If indexes aren't up to date, and web option wasn't used, they will be updated.

Results are ordered by username and date.<br>
When turned on case sensitivity will be enabled for all fields, this means that, for example, 'tiger' won't match anything as the species is saved as 'Tiger' on FA.<br>
If no results can be found in the local database the program will prompt to run the search on the website instead.

\* *As shown on the submission page on the main site.*

### Repair database
Selecting this entry will open the database repair menu. There are 6 possible choices.
1. `Submissions`<br>
This will start the analysis and repair of the SUBMISSIONS table.
    1. `ID`<br>
    Missing IDs will be flagged.<br>
    This error type doesn't have a fix yet as there is no clear way to identify the submission on FA. However the program cannot create this type of error.
    2. `Fields`<br>
    If the id passes the check then the other fields in the submission entry will be searched for misplaced empty strings, incorrect value types and incorrect location.<br>
    The program will try and fix the errors in-place, replacing NULL values with empty strings. If the automatic fixes are successful then the submission will be checked for missing files, if any is missing then the submission will be passed to the next step. However if the automatic fixes do not work then the corrupted entry will be erased from the database, the files (if any present) deleted and the submission downloaded again, thus also fixing eventual missing files.
    3. `Files`<br>
    If the previous checks have passed then the program will check that all submission files are present.<br>
    The program will simply erase the submission folder to remove any stray file (if any is present) and then download them again.

    Indexes will be redone and database optimized with sqlite `VACUUM` function.

2. `Submission files`<br>
This will start the analysis of the submission table in search of submissions whose `FILENAME` column was set to 0 (i.e. an error during the download or in the file itself) and whose `SERVER` column is not 0 (i.e. that are still present on the main website as far the database knows).<br>
This missing submission files will be downloaded from scratch again.

3. `Users`<br>
    1. `Empty users`<br>
    Users with no folders and no submissions saved will be deleted.
    3. `Repeating users`<br>
    Users with multiple entries.<br>
    All the entries will be merged, the copies deleted and a new entry created.
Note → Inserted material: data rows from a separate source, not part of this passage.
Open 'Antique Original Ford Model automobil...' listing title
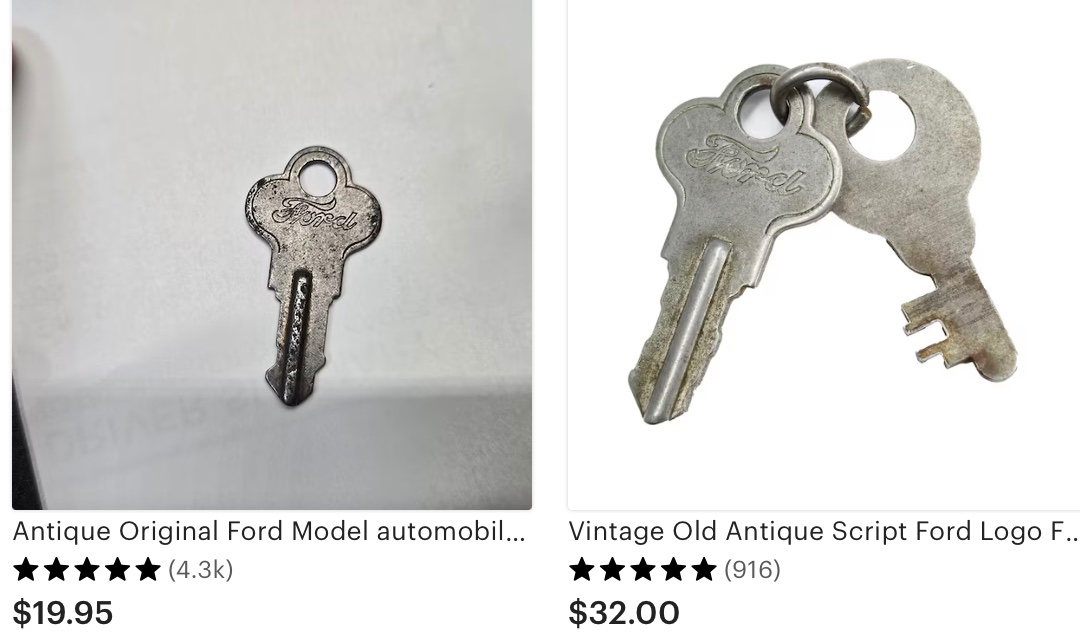Screen dimensions: 1080x638 tap(269, 531)
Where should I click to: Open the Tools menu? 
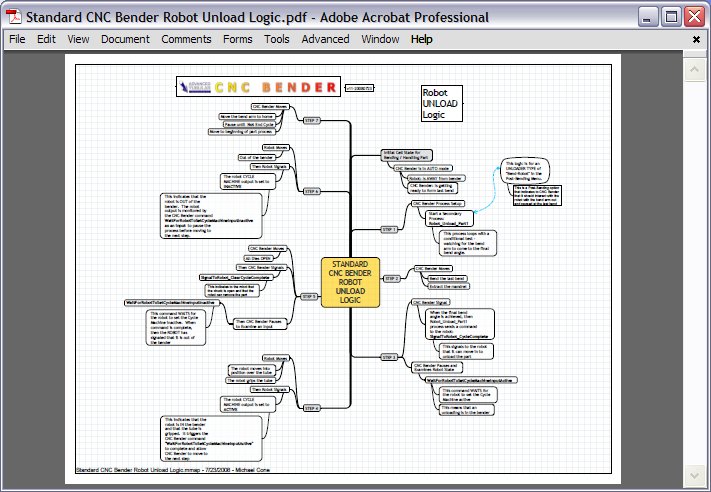pyautogui.click(x=277, y=39)
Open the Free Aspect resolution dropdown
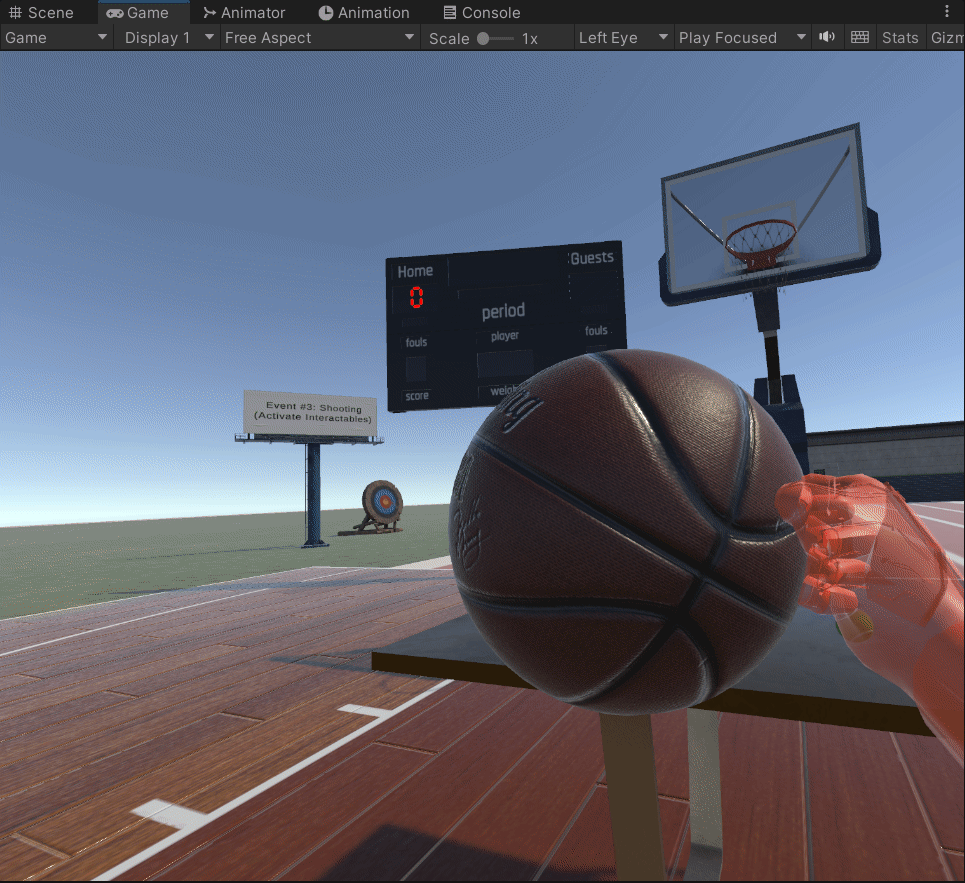The image size is (965, 883). 318,37
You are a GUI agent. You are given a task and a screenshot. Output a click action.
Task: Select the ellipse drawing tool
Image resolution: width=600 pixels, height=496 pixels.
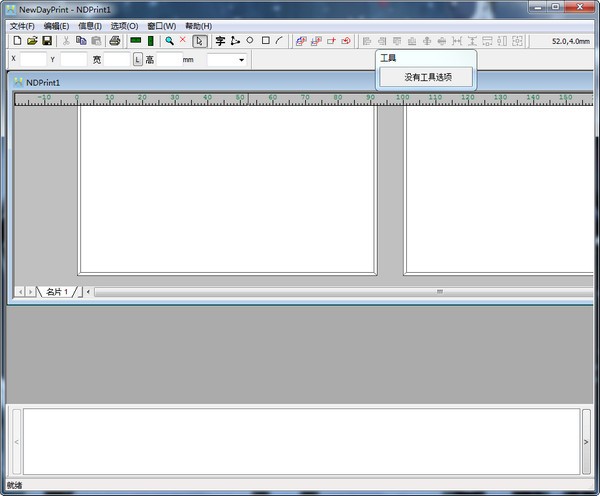click(250, 41)
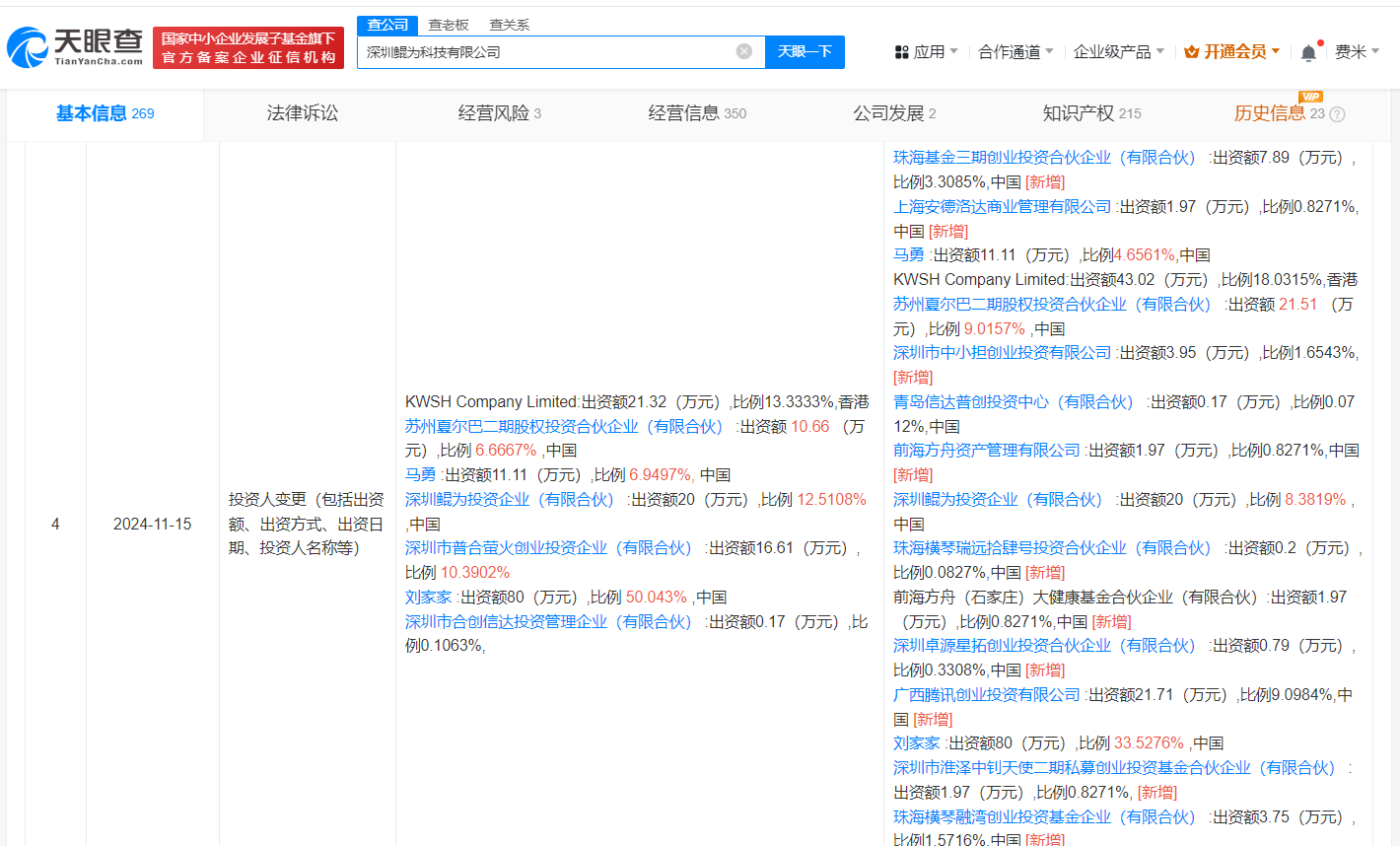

This new entry will be checked for incorrect `FOLDERS` and empty sections.
    3. `Names`<br>
    Usernames with capital letters or underscores will be updated to lowercase and the underscores removed.
    4. `Full names`<br>
    Full usernames that do not match with their url version will be collected from the submissions database or the website. If both fail they will be substituted with the url version.
    5. `No folders`<br>
    Users whose folders entry is empty or missing sections with saved submissions (See `Database`&rarr;`USERS`&rarr;`FOLDERS`) will be updated with said sections (e.g. user 'tiger' has submissions saved in the `GALLERY` and `FAVORITES` sections but the `FOLDERS` column only contains 'g' so 'g' will be added to `FOLDERS`).
    6. `Empty sections`<br>
    Users with folders but no submissions saved (e.g. `FOLDERS` contains `s` but the `SCRAPS` column is empty) will be redownloaded from FA (submissions already present in the database won't be downloaded again but simply added to the user's database entry).

    Indexes will be redone and database optimized with sqlite `VACUUM` function.

4. `Infos`<br>
    1. `Repeated entries`<br>
    Repeated entries will be deleted.
    2. `Version error`<br>
    If the database version is missing or incorrect it will be fixed.
    3. `Database name`<br>
    If the database name is not set to '' it will be fixed.
    4. `Numbers errors`<br>
    Missing or incorrect totals will be fixed.
    5. `Update & Download time`<br>
    Missing or incorrect epoch and duration of last update and download will be reset to 0.
    5. `Index flag`<br>
    Missing or not 0/1 `INDEX` flag value.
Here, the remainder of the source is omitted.